It is to be noted that the terms "comprising" and "comprising", etc., are used in the embodiment to exclude the use of at least one or more elements, features, steps, integers or groups to the embodiments, and the terms are not It should be interpreted as indicating a component, feature, step or integer.

The "an additional" element recited in the specification or claims does not exclude the one or more of the additional elements.

It is to be noted that when a specification or a patent application recites an "a" element, such reference is not to be construed as a single element.

It is to be noted that when the specification indicates "may" or "may" or "may" include an element, feature, structure or characteristic, the particular element, feature, structure or characteristic does not necessarily is included.

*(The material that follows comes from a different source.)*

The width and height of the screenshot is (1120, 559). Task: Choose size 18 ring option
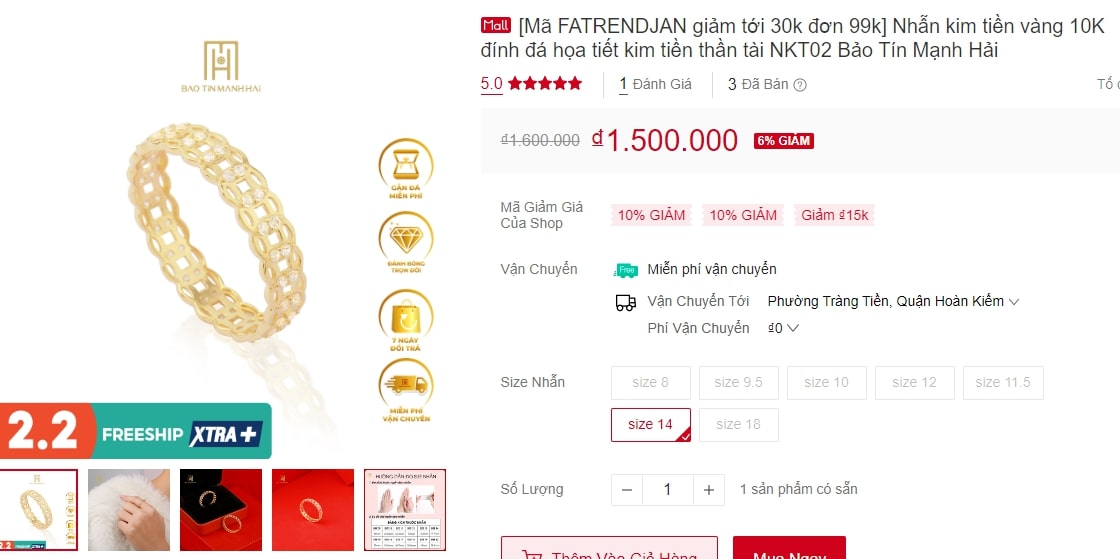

The meaning of the professional and scientific terminology used herein is to be understood as commonly understood by one of ordinary skill in the art to which the invention pertains.

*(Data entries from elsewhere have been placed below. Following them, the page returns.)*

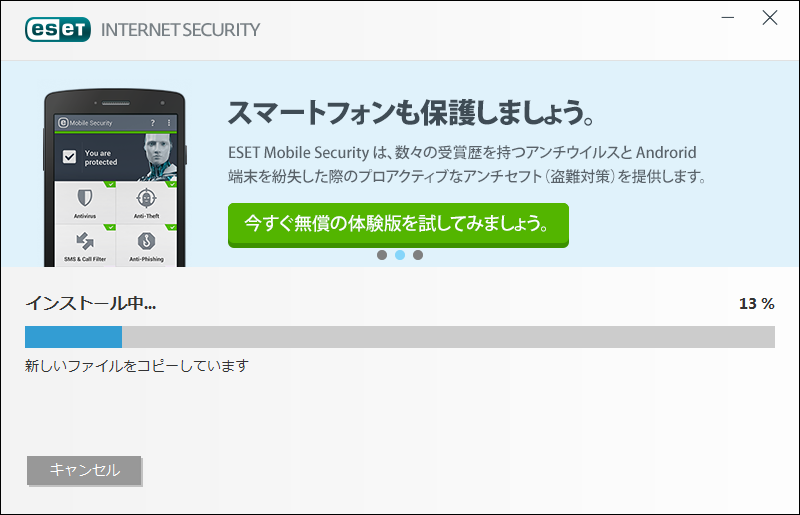Image resolution: width=800 pixels, height=515 pixels.
Task: Click the question mark icon in phone header
Action: (153, 123)
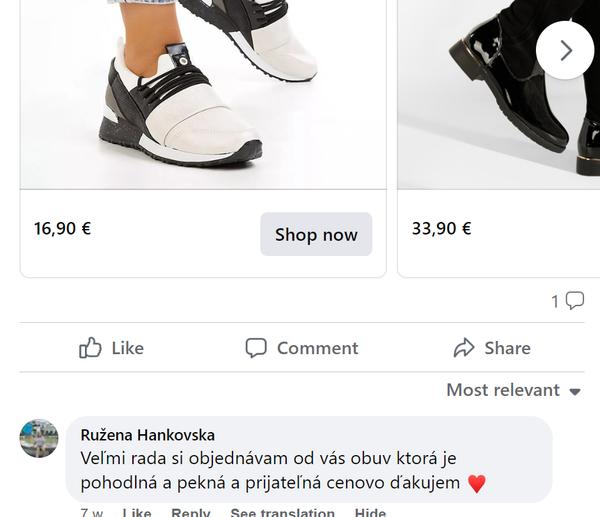The width and height of the screenshot is (600, 517).
Task: Click the Share arrow icon
Action: pos(464,348)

The invention may be tested or implemented in the same or similar to the methods and materials described herein.

The terms "upper", "in", "lower", "lower", "lower", "upper" and "above" do not necessarily mean that the "lower" element is below the "upper" element, or that the element is "below" "Beside" other components, or the component "above" does mean "above" other components. Thus, the direction, elements, or both can be flipped, rotated, moved in space, placed in a diagonal, horizontal or vertical orientation, or similarly modified. Therefore, it must be understood that the terms "lower", "lower", "upper" and "above" are used herein to refer only to the relative positions of certain elements, or / and to indicate the arrangement of the first element and the second.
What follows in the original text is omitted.